• What you should do: Take every line from the listing below that includes "computer" and copy it.

• Data for review:
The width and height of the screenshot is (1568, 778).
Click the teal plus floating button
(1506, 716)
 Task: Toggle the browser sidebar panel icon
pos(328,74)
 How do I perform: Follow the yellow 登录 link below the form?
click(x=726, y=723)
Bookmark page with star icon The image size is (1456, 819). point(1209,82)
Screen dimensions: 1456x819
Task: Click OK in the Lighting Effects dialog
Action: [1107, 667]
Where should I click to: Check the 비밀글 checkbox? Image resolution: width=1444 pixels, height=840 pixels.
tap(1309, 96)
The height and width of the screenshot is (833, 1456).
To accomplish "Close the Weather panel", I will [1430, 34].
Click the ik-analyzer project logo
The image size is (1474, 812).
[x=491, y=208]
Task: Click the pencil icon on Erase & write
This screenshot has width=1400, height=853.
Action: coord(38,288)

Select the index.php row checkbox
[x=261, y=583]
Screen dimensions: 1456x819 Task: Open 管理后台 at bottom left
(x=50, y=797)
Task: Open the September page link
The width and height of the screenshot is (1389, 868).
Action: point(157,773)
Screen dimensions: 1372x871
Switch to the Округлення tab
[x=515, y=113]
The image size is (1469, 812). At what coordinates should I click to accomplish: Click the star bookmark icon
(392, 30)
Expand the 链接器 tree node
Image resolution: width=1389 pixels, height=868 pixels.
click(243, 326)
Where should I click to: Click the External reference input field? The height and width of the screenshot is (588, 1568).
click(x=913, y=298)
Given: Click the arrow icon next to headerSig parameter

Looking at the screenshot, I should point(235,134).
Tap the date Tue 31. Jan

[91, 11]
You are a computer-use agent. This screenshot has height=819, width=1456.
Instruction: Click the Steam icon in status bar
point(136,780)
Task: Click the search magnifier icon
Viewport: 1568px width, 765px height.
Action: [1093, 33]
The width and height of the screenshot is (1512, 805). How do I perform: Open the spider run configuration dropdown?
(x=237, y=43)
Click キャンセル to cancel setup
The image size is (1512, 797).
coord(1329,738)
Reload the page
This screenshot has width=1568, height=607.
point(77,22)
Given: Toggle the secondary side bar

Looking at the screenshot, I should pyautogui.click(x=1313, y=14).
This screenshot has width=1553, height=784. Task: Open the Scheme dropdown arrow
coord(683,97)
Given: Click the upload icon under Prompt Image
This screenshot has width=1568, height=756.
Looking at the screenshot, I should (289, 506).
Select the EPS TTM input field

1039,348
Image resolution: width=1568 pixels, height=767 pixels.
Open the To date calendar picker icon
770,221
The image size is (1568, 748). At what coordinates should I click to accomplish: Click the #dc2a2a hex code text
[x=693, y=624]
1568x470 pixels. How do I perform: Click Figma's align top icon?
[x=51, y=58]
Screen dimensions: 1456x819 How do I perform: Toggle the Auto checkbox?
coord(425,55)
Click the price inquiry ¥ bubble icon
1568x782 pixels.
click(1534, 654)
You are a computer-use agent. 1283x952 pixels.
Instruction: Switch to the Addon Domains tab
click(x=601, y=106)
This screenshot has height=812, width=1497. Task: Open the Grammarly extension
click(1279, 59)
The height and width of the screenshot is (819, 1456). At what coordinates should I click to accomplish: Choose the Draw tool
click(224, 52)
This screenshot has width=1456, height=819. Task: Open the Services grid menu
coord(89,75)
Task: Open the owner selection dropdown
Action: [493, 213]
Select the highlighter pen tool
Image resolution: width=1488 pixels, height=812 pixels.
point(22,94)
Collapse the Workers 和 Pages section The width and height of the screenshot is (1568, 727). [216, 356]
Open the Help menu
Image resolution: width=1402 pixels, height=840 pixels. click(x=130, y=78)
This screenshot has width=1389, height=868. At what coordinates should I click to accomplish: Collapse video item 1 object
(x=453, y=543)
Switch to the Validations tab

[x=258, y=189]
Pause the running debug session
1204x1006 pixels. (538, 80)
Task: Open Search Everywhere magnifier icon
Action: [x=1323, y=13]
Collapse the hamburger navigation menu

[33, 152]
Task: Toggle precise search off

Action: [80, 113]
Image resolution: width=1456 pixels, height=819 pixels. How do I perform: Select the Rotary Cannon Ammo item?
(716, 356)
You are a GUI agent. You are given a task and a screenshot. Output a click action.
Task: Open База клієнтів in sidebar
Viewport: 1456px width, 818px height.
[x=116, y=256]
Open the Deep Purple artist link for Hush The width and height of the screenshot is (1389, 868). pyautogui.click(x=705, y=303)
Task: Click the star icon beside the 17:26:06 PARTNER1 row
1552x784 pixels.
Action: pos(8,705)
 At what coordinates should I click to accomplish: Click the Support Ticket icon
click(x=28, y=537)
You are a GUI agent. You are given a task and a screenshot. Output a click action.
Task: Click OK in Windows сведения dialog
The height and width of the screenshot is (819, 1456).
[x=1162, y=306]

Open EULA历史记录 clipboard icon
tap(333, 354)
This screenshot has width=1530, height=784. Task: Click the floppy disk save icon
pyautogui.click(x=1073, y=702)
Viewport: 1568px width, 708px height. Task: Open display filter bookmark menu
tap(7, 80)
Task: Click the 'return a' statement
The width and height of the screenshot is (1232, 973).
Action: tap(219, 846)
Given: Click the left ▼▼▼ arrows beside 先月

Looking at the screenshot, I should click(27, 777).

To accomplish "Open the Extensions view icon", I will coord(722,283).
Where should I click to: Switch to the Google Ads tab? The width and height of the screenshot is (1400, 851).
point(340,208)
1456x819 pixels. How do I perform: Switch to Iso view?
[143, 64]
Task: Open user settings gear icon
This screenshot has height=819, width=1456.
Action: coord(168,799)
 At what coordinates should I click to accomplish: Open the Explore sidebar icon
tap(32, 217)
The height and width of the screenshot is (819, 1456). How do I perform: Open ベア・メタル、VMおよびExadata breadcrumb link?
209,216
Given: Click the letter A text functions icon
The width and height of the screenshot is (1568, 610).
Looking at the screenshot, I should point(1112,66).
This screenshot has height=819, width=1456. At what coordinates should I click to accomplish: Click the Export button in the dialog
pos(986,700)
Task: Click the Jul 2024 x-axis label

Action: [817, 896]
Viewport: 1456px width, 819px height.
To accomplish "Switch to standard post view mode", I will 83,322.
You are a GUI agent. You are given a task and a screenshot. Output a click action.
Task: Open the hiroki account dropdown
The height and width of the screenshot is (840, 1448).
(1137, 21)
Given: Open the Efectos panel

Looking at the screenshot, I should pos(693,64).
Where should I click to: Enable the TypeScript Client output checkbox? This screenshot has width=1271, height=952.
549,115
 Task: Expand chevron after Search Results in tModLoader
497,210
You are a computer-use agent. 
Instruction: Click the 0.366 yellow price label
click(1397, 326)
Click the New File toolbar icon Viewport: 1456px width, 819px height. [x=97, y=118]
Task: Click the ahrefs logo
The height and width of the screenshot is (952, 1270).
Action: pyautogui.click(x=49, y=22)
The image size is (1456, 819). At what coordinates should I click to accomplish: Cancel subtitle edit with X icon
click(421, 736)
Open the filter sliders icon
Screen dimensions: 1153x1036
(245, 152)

• Response area:
You are a computer-use agent. This screenshot has height=819, width=1456.
You are a computer-use agent. 1283x952 pixels.
You are a computer-use agent. 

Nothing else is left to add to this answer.